> [Work required] Hunt through the lines below for the string "agent" and copy each one that has it.
---------- Data to process
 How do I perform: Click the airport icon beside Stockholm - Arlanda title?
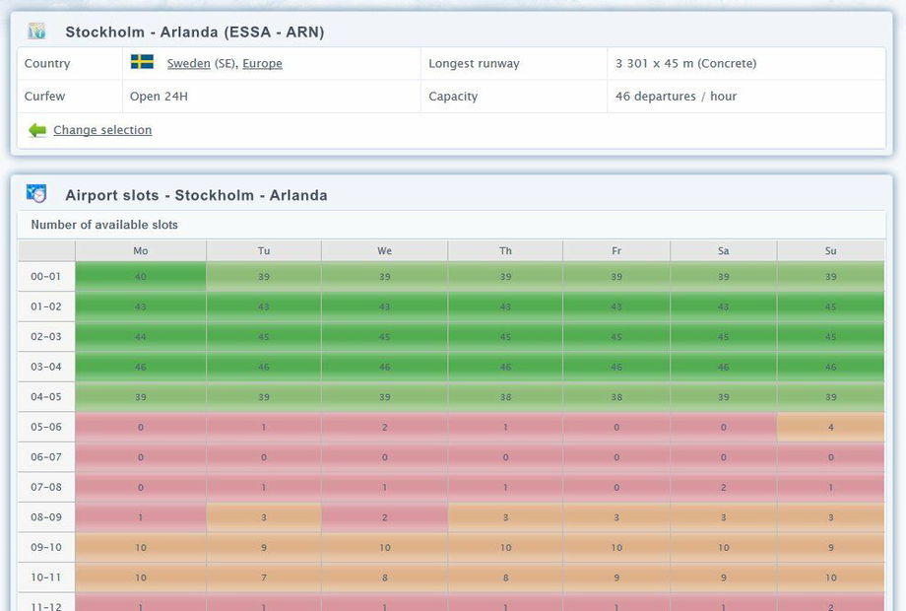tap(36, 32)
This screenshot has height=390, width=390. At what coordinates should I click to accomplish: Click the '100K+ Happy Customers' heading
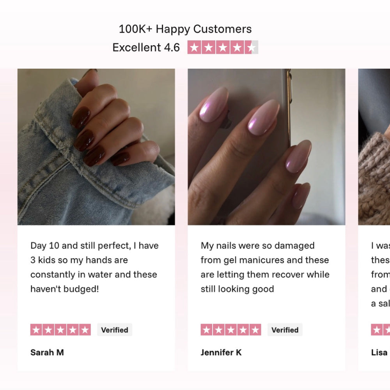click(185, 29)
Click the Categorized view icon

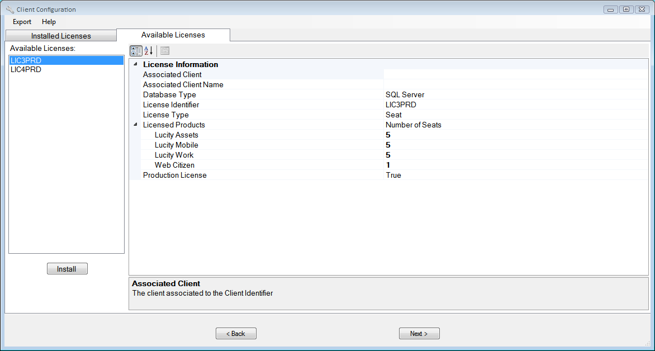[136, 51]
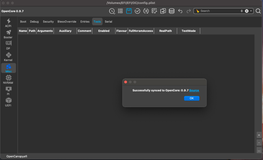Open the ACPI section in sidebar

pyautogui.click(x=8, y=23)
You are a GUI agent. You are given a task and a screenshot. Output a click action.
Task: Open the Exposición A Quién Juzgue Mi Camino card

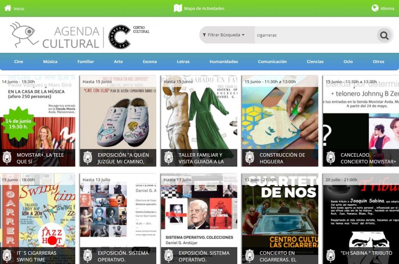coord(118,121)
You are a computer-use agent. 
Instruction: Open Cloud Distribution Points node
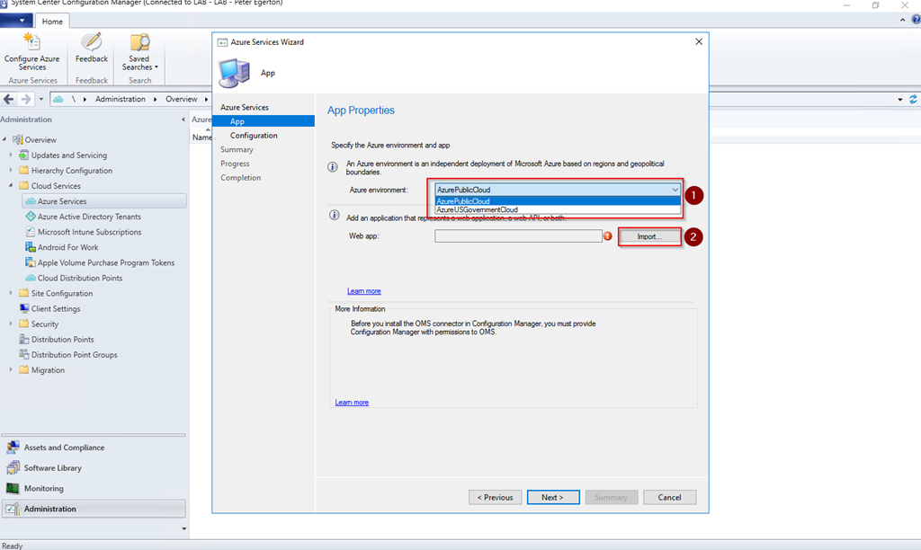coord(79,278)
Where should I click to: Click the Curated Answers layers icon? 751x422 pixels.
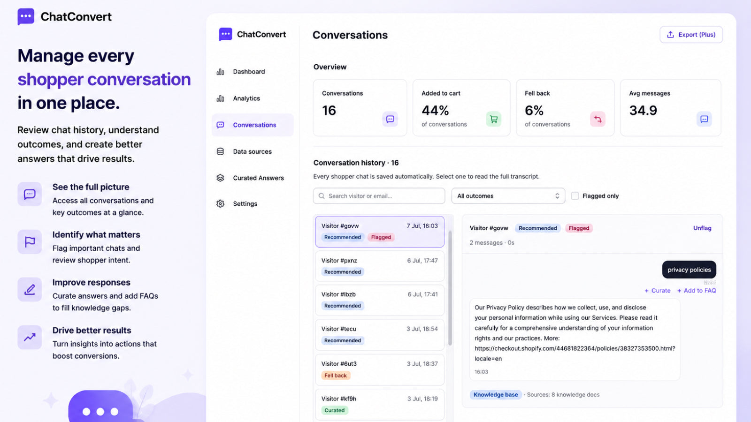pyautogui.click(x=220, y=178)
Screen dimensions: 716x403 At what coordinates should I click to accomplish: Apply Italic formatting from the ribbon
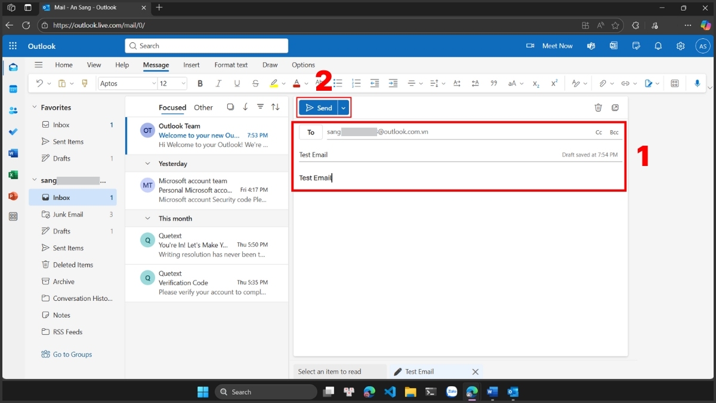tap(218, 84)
--------------------
---------- Data to process
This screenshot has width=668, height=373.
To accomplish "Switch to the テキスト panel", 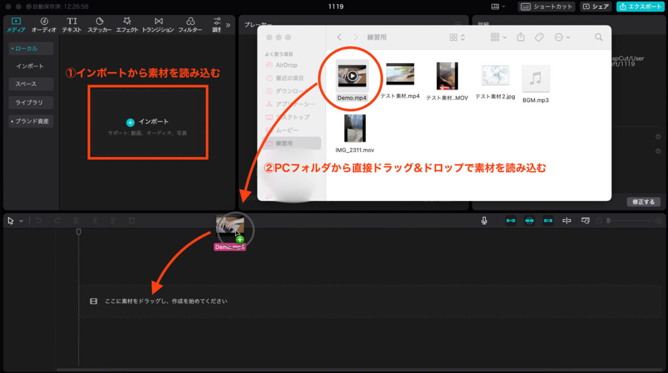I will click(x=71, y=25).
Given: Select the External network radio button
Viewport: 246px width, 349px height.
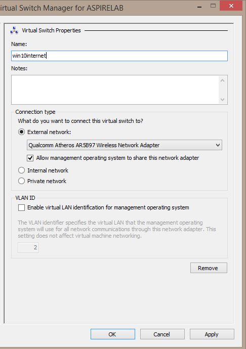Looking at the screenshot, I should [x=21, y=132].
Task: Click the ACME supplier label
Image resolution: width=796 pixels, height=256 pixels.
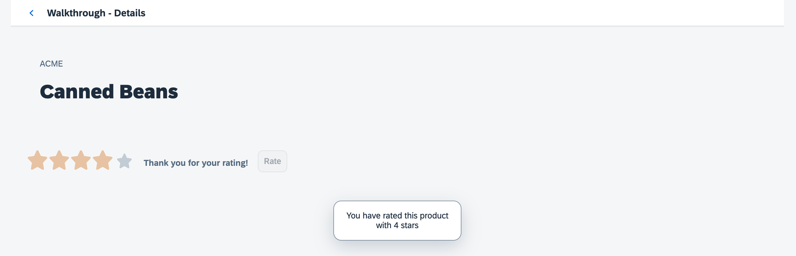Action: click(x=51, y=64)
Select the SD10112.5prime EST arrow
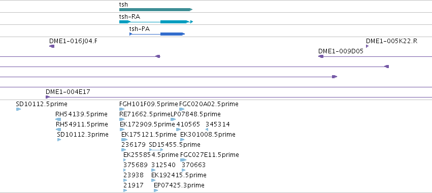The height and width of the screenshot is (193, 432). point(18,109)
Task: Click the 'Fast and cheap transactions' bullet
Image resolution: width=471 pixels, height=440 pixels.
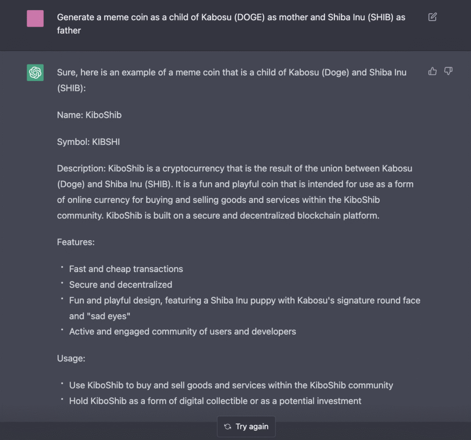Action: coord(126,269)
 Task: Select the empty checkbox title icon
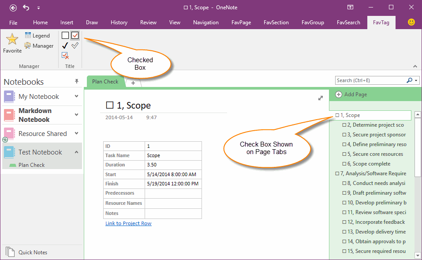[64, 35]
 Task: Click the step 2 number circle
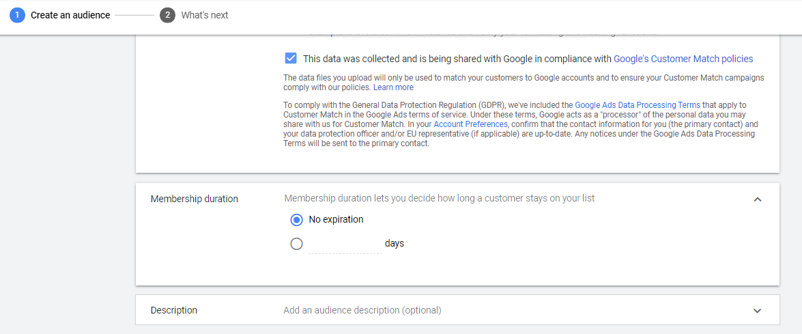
--------------------
> [Answer box]
You are a GUI agent. You are given a task and a screenshot. Output a click action.
You are a computer-use agent. 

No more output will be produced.